----- Extract provided

Yet, they will never be the Boston Red Sox.
The Sox are an institution in the Northeast. Generations of fans suffered for the better part of a century and just recently realized the payoff.
The Pats garner serious respect in the area. But the Red Sox have almost a century's head start towards the hearts of Bostonians.
The Minnesota Vikings reign supreme over their domain.
The land of a thousand frozen lakes would appear to be hockey heaven—everyone plays— but they still have to get their NFL fix above all else.
As Featured Columnist Brian Dezelske pointed out, the college and prep levels of hockey are popular. However, the Minnesota Wild are not capable of upending the beloved Vikings.
Do you hear that, state government? Figure out the stadium deal before you sacrifice a piece of Minnesota's soul.
Texas loves football, and Space City loves the Houston Texans.
Much like Featured Columnist Mike Hoag Jr. intimated regarding the return of the Cleveland Browns, having a team leave and reappear only intensifies the fans' feelings.
The Oilers were akin to one of Houston's early girlfriends. You love her, but you're not too concerned whether she comes or goes.
Then comes the devastating breakup, and reality sets in, hard.
Now, Houston has been given a second shot at true love. The entire city refuses to fail again.
The above picture says it all.
Washington Redskins fans are willing to dress up as female pig-men to broadcast their fandom. There isn't anything more dedicated than that.
The Washington Capitols are a cute distraction at times, and the Washington Nationals haven't been very good for very long—about a week or two.
Additionally, Georgetown only serves a small niche of the community.
Regardless of what the other teams in the market accomplish, the Redskins will always be DC's ace—no matter what stupid signing Daniel Snyder forces on them.
The Denver Broncos are another example of fans showing their allegiance in a visual way.
The now-deceased Tim McKernan used to attend games wearing little more than a barrel, cowboy boots, and a hat. That's devotion, especially considering Denver's winters.
The city's top four teams are the Broncos, the Broncos, the Broncos, and the Colorado Avalanche. Everything else has a bandwagon feel to it.

----------
----- Records provided

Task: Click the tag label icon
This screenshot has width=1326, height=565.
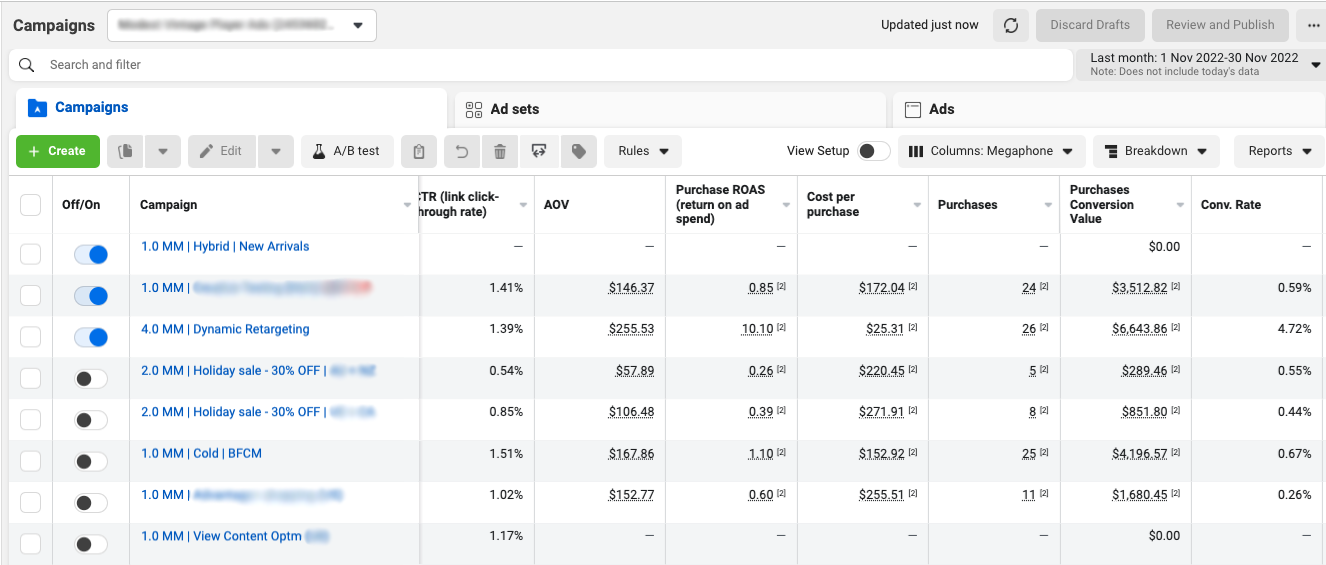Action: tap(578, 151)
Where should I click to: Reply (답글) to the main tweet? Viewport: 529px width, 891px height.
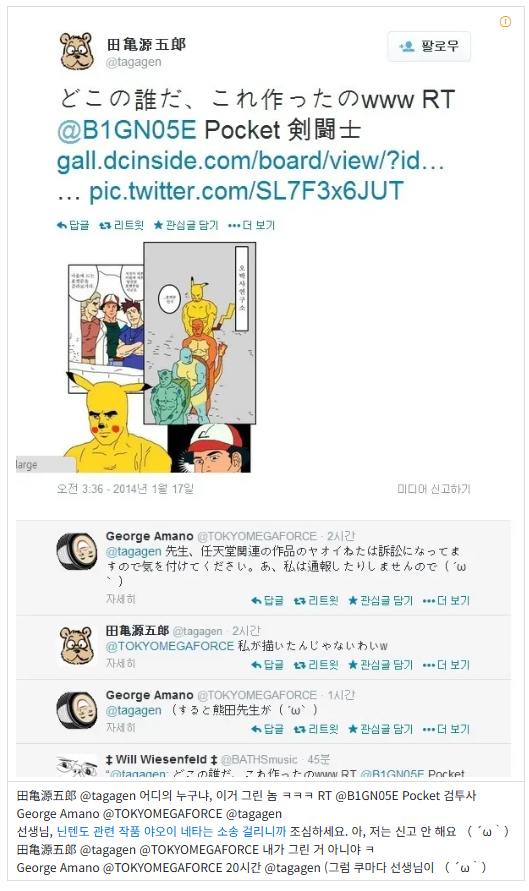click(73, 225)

----------
----- Records provided

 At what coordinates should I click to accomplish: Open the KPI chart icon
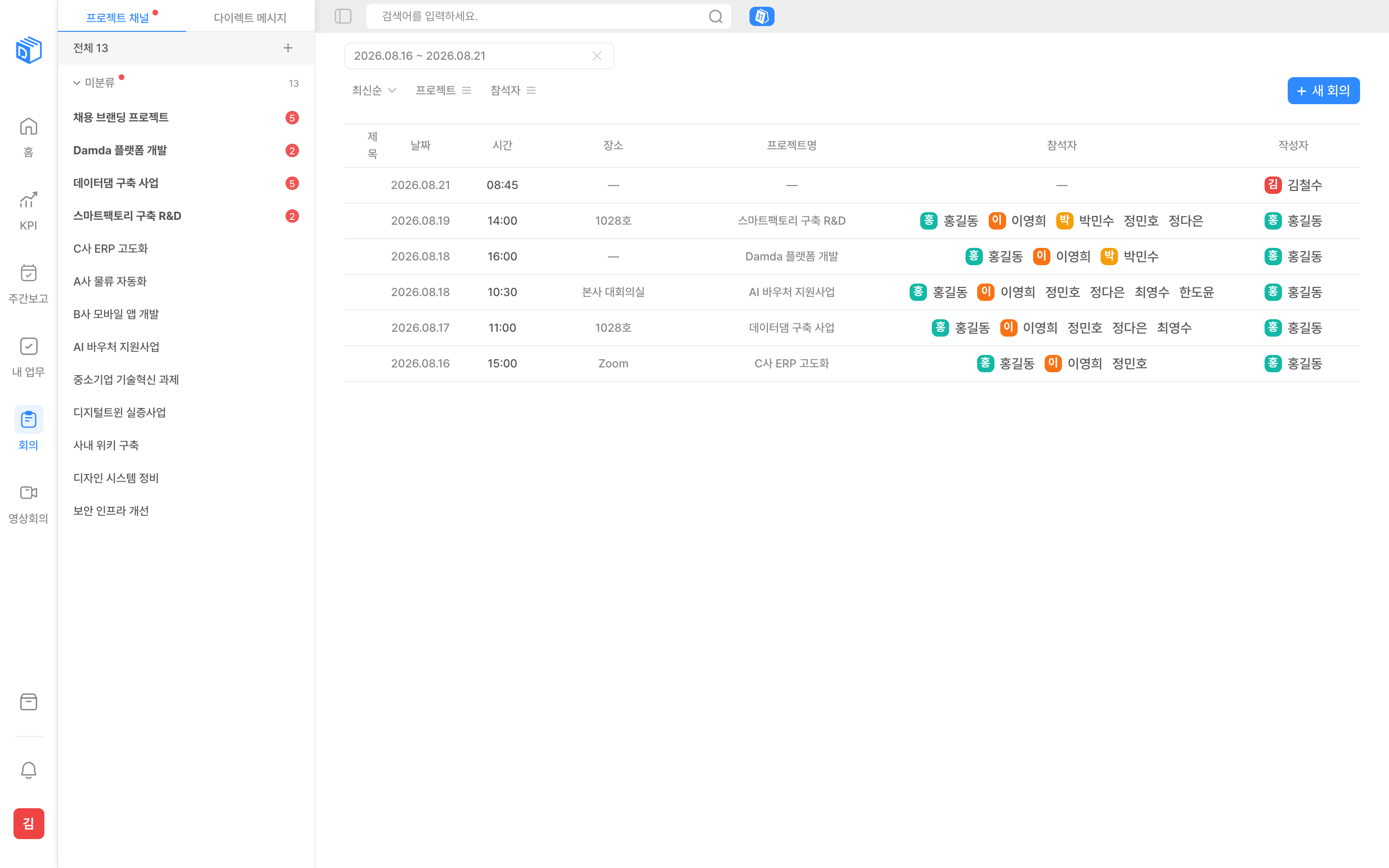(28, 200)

----------
----- Records provided

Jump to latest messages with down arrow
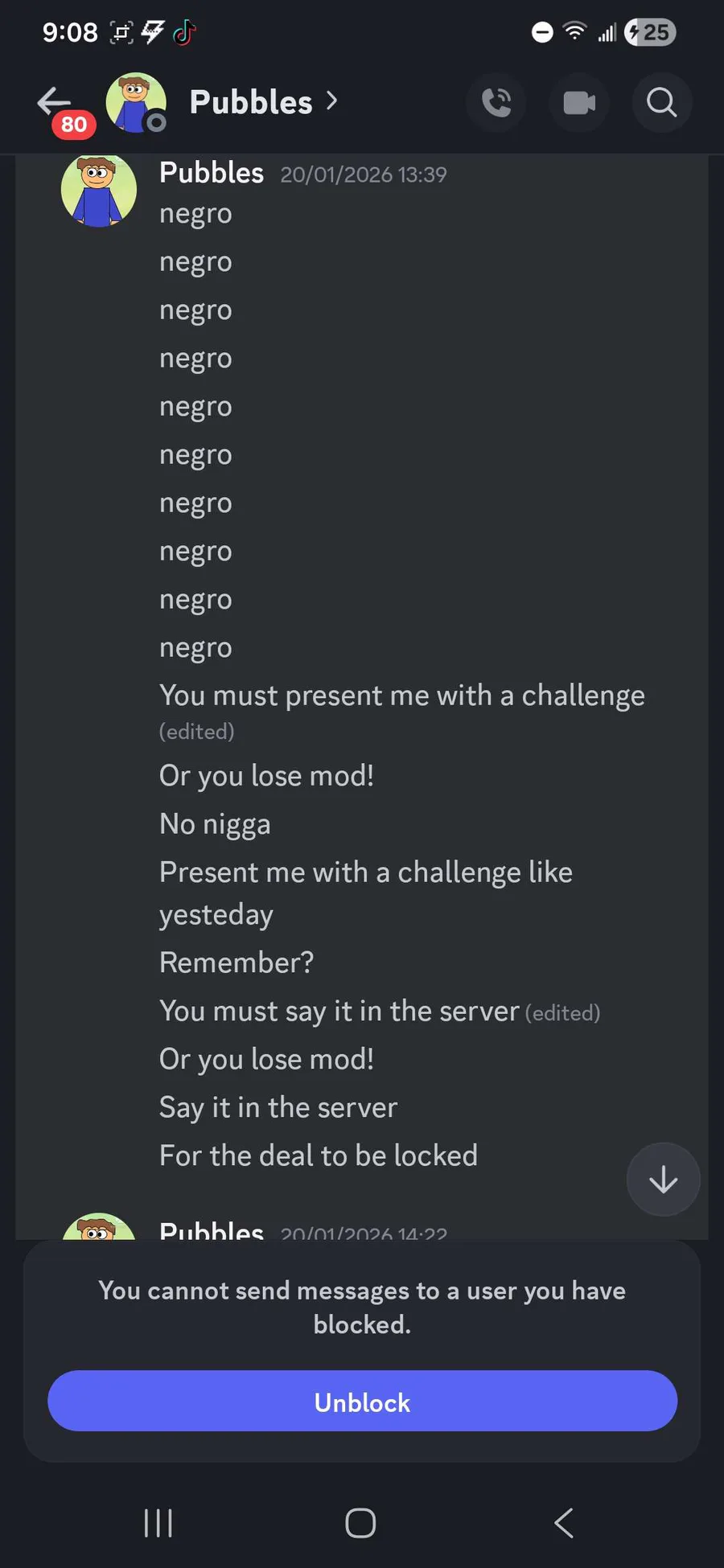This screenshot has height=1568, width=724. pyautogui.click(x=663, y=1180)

----------

What you have to do. Copy the passage from the text on NFL fan loyalty above, starting at "The above picture" and ending at "of the community.", without changing a word.

Answer to the problem.
The above picture says it all.
Washington Redskins fans are willing to dress up as female pig-men to broadcast their fandom. There isn't anything more dedicated than that.
The Washington Capitols are a cute distraction at times, and the Washington Nationals haven't been very good for very long—about a week or two.
Additionally, Georgetown only serves a small niche of the community.